Which lines make up the answer? Those from the line with "Task: Select the Tue column header" through the end of the data; reproduce them exactly.

── Records

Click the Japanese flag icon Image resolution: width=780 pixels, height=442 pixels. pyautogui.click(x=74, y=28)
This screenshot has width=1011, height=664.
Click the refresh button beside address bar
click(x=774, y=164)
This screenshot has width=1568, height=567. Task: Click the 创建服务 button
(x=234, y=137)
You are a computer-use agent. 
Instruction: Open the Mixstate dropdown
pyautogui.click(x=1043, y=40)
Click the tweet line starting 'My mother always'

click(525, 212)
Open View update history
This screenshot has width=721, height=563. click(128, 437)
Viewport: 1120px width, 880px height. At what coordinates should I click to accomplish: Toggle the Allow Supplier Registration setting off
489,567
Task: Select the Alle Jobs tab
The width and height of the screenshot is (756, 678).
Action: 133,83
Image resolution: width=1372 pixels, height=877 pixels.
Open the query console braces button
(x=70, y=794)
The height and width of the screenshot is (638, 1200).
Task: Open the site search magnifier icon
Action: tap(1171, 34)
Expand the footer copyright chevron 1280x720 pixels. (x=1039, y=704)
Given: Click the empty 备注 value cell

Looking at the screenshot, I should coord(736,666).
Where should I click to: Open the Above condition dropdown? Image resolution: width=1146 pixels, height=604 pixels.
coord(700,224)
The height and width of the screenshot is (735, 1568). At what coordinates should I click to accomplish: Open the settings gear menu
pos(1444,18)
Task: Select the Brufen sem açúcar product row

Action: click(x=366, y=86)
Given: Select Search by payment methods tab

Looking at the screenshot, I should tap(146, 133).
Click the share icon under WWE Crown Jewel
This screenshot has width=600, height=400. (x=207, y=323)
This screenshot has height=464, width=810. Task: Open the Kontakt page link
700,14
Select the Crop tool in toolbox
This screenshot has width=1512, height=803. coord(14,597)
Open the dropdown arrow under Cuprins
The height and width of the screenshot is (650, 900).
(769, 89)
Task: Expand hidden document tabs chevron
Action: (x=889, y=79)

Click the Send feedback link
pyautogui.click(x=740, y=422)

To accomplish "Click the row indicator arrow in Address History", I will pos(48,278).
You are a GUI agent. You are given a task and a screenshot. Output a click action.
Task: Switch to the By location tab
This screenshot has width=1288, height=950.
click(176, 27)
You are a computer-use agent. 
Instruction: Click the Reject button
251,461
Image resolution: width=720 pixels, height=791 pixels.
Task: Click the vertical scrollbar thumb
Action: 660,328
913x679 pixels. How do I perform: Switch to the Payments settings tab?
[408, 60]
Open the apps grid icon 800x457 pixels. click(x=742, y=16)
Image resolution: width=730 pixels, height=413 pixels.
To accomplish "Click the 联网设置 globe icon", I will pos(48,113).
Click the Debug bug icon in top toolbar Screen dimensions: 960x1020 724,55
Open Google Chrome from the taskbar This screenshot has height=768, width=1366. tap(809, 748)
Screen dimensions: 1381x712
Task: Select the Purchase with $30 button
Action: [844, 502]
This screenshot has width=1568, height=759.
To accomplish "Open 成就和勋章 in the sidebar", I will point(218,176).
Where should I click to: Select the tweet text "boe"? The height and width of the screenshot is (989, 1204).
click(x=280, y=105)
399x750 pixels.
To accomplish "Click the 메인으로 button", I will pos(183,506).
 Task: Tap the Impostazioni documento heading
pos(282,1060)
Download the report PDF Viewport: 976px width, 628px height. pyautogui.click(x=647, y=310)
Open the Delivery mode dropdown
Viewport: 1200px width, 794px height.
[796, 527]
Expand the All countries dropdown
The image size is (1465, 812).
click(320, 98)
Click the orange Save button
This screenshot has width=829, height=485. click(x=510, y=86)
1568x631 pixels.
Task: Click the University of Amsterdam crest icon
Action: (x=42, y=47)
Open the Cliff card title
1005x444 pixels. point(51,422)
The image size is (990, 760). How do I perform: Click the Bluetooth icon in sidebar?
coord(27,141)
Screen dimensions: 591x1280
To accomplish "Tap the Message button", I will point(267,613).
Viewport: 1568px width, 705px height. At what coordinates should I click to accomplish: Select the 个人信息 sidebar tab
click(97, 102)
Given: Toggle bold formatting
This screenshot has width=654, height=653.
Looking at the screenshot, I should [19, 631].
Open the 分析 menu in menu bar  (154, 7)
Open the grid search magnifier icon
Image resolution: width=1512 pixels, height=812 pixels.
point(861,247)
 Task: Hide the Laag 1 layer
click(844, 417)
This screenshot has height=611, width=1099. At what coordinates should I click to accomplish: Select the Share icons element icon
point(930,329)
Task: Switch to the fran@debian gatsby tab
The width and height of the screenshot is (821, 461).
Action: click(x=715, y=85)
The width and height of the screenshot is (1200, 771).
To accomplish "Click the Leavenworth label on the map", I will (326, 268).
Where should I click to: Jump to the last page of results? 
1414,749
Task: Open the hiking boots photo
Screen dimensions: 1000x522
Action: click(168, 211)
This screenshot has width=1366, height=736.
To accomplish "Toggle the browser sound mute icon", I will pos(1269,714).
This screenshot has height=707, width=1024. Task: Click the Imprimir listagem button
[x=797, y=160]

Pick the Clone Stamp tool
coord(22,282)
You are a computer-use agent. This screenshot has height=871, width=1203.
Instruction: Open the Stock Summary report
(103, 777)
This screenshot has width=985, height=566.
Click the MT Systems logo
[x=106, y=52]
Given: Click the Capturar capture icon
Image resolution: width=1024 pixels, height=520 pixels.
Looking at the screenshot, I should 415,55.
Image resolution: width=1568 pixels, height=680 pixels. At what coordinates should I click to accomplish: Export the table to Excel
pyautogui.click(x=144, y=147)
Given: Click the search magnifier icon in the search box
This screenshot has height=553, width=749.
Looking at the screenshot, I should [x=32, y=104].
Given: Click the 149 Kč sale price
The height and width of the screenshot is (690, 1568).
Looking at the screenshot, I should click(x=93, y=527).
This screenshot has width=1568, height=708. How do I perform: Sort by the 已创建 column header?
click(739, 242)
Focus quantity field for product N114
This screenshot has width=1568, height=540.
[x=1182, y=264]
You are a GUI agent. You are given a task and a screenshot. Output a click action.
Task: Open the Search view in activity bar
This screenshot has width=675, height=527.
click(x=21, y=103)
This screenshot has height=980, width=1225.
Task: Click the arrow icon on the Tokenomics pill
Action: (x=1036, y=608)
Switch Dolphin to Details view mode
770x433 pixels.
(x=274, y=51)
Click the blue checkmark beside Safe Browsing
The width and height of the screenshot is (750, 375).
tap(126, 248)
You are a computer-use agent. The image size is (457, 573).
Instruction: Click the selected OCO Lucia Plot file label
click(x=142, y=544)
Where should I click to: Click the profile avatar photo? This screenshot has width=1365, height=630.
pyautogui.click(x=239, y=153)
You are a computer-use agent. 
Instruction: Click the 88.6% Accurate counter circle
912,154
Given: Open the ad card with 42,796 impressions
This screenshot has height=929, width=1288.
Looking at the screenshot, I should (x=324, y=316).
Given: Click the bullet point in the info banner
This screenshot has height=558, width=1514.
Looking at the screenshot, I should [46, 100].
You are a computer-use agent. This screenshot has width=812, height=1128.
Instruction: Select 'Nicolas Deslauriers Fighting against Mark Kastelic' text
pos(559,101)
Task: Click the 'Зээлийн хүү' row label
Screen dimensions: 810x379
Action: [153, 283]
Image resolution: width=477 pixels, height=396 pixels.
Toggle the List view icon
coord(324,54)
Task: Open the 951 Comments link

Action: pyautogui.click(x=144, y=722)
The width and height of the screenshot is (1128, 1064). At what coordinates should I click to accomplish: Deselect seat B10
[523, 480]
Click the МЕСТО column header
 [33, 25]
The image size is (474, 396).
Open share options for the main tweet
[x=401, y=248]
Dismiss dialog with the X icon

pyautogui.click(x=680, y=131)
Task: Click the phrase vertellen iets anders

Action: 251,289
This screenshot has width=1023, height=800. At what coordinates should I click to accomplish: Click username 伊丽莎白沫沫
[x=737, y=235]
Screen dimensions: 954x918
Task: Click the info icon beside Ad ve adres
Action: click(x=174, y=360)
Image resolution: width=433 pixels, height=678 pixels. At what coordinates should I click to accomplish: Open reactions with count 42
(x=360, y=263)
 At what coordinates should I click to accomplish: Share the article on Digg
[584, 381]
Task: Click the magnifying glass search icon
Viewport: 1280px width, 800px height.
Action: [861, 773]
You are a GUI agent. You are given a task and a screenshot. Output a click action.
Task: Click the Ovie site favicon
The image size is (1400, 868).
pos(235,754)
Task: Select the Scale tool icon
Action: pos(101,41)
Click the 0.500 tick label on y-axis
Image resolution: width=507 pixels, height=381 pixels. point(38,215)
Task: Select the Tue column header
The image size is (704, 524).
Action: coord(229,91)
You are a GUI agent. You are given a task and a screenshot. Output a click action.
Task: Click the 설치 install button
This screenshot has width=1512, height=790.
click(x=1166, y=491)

────

Result of this exercise:
Task: Select the Tue column header
The image size is (704, 524).
Action: coord(229,91)
You are a GUI agent. You are given a task and a screenshot. Output a click action.
Task: Click the 설치 install button
This screenshot has width=1512, height=790.
click(x=1166, y=491)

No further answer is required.